Poisson regression is also widely used for difference-in-differences with count outcomes, and is robust to misspecification of the Poisson distribution as long as the conditional mean is correctly specified (Wooldridge 1999).

Three equivalent tests for MLE models.

Wald test.

Uses only the unrestricted estimates: (β̂ − β₀)^T [Var(β̂)]⁻¹ (β̂ − β₀) ~ χ².
Most common in practice because it requires only one model to be estimated.

Likelihood ratio (LR) test.

Requires both restricted and unrestricted models. Most powerful of the three by Neyman-Pearson.

Score (Lagrange multiplier) test.

Uses only the restricted model. Useful when the unrestricted model is expensive to estimate.
Breusch-Pagan and White heteroskedasticity tests are score tests.

All three are asymptotically equivalent under the null.

Common mistakes with MLE models.

Interpreting coefficients as marginal effects.

Logit/probit coefficients measure effects on the log-odds or the latent index, not on the probability. Always report AMEs.

Comparing coefficients across models.

The scale of logit/probit coefficients depends on the residual variance. Adding controls changes the scale, not just the magnitude. Do not interpret a coefficient growing larger as evidence that the effect grew.
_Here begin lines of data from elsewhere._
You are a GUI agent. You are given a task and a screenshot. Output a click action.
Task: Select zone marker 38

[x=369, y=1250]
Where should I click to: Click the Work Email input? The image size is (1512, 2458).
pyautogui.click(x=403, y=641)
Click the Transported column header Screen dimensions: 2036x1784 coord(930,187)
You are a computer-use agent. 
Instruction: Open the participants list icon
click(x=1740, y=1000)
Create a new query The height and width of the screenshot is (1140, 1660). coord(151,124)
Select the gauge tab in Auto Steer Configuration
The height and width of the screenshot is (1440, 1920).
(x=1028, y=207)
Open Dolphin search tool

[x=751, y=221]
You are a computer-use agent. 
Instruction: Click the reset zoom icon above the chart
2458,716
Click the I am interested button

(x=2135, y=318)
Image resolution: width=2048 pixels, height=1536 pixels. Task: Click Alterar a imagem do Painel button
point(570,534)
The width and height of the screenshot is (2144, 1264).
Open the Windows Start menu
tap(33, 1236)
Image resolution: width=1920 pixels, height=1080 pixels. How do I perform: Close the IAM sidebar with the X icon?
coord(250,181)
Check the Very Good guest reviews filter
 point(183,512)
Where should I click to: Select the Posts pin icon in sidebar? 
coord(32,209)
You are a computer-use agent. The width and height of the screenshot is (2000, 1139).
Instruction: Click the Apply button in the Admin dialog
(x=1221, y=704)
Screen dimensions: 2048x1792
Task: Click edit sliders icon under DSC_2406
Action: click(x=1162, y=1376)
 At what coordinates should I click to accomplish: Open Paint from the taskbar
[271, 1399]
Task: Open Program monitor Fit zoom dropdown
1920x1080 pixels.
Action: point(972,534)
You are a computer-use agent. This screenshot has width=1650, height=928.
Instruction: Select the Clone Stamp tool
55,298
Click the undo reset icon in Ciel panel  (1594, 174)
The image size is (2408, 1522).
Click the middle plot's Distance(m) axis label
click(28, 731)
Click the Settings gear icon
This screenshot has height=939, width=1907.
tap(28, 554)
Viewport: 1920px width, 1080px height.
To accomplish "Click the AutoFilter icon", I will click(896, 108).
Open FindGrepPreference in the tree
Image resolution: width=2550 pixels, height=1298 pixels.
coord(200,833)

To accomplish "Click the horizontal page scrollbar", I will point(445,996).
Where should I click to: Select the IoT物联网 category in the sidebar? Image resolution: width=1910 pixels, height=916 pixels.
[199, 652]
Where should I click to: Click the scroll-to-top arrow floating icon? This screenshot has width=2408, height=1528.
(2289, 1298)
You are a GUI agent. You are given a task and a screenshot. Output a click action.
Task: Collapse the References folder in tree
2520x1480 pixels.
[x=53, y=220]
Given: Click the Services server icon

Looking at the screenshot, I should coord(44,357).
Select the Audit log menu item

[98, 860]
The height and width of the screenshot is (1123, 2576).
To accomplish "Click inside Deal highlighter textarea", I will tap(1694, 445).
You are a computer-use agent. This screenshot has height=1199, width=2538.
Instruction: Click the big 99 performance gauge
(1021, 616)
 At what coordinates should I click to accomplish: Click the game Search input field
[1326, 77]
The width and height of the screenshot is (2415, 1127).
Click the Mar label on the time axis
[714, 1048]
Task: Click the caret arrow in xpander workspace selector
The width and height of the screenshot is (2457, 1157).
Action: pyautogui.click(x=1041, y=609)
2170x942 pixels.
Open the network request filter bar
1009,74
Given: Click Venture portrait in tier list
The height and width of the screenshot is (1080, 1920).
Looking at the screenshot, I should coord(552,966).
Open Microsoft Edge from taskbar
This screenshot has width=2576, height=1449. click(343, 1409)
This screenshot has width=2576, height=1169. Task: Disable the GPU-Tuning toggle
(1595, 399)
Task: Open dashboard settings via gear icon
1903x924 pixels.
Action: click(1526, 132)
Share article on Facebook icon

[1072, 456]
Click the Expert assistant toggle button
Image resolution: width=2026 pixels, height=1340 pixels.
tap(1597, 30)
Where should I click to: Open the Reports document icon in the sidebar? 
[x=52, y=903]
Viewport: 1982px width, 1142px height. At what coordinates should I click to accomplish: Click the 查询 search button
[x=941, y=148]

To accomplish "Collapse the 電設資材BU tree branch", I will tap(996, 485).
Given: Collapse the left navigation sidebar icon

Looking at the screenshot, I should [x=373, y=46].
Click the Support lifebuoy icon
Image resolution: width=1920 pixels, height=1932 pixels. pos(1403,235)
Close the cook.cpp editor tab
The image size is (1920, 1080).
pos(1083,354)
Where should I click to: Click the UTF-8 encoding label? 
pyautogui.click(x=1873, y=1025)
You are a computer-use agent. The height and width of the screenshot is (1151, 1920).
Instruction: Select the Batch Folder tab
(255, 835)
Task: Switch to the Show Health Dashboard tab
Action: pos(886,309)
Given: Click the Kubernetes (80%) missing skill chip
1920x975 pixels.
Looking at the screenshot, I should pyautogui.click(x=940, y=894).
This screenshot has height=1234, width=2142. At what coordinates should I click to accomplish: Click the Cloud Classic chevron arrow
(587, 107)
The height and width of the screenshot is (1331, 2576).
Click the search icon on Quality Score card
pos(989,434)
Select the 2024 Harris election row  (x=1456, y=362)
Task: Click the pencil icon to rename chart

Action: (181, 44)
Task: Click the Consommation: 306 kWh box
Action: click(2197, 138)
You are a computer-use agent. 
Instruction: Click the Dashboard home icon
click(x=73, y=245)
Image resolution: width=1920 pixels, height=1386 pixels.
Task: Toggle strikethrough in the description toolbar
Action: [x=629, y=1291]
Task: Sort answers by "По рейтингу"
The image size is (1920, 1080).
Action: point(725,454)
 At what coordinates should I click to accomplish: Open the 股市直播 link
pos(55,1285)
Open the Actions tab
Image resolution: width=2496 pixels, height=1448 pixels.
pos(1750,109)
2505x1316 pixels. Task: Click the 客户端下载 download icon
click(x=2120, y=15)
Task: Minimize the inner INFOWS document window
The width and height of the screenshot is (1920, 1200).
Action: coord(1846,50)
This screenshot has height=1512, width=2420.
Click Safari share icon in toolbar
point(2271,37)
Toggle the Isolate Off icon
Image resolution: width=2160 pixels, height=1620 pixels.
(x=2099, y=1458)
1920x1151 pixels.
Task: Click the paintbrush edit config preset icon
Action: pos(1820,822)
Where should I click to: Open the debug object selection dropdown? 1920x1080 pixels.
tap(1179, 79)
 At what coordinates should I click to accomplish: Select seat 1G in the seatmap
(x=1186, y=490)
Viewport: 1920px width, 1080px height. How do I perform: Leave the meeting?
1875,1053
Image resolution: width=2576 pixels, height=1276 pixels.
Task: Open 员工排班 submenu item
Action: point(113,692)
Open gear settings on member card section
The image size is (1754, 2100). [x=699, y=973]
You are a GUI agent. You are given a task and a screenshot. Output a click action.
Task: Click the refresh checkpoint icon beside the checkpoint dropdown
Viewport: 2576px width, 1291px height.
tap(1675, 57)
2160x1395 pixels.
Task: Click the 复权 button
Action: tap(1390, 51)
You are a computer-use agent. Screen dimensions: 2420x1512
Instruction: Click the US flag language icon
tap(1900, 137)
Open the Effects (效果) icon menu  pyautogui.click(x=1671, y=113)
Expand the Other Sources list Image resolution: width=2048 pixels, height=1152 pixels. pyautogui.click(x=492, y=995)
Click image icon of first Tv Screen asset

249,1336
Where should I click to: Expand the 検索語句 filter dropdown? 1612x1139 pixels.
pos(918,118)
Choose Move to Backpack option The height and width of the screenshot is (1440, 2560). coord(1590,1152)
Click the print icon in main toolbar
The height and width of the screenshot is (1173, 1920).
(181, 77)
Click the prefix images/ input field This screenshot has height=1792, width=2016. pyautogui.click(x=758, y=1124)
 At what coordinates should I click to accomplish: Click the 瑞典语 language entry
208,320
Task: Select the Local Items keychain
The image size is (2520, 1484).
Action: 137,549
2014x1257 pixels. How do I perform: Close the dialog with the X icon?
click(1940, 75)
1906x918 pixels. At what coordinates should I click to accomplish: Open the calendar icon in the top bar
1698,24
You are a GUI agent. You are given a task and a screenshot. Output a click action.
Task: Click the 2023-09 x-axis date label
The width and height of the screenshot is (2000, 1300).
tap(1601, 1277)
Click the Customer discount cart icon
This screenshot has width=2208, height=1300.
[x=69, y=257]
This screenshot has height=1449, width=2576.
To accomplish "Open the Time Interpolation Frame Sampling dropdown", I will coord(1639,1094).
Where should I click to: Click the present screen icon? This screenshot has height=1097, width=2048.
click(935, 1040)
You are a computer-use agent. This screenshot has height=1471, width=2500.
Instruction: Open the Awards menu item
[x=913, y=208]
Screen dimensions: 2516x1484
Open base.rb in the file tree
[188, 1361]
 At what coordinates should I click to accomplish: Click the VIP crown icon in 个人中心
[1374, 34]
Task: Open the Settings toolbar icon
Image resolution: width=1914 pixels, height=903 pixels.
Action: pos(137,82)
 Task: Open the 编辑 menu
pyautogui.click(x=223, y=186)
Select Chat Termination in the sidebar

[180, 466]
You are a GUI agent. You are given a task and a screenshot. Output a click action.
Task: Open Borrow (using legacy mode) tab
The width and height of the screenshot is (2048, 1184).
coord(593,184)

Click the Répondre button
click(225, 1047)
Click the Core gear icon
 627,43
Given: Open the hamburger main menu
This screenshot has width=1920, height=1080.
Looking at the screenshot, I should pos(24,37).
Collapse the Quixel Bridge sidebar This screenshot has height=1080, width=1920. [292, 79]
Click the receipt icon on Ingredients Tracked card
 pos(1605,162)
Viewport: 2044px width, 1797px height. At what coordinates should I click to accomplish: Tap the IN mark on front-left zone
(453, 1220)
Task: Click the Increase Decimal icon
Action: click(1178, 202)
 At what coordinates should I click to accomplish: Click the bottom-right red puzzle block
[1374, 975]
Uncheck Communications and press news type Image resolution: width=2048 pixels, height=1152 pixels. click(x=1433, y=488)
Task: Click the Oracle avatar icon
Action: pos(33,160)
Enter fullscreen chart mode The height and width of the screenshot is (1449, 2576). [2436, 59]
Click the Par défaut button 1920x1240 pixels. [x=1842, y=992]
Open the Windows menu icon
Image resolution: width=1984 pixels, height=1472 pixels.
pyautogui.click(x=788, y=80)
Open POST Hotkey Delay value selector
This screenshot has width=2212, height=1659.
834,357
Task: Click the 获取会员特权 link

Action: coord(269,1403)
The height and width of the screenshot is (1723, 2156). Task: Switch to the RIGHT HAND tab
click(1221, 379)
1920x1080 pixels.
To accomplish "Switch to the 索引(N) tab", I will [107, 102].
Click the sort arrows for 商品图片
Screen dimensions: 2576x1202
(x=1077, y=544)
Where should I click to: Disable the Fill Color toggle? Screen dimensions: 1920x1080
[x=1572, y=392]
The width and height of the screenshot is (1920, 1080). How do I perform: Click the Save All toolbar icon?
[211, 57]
Using pseudo-R² like OLS R².

Pseudo-R² is not a variance-explained measure. It cannot be directly compared across different datasets or outcome definitions.

Ignoring separation.

If a covariate perfectly predicts the outcome, the MLE does not exist (coefficient ︎→︎ ±∞). Use penalized MLE or Firth logit.

Practice Questions

Question 1 of 4

MLE is the general principle underlying most estimators in econometrics.

OLS is MLE under normally distributed errors. It is a special case.
Logit and probit extend MLE to binary outcomes. Report marginal effects, not raw coefficients.
Poisson extends MLE to count data. Check for overdispersion before reporting standard errors.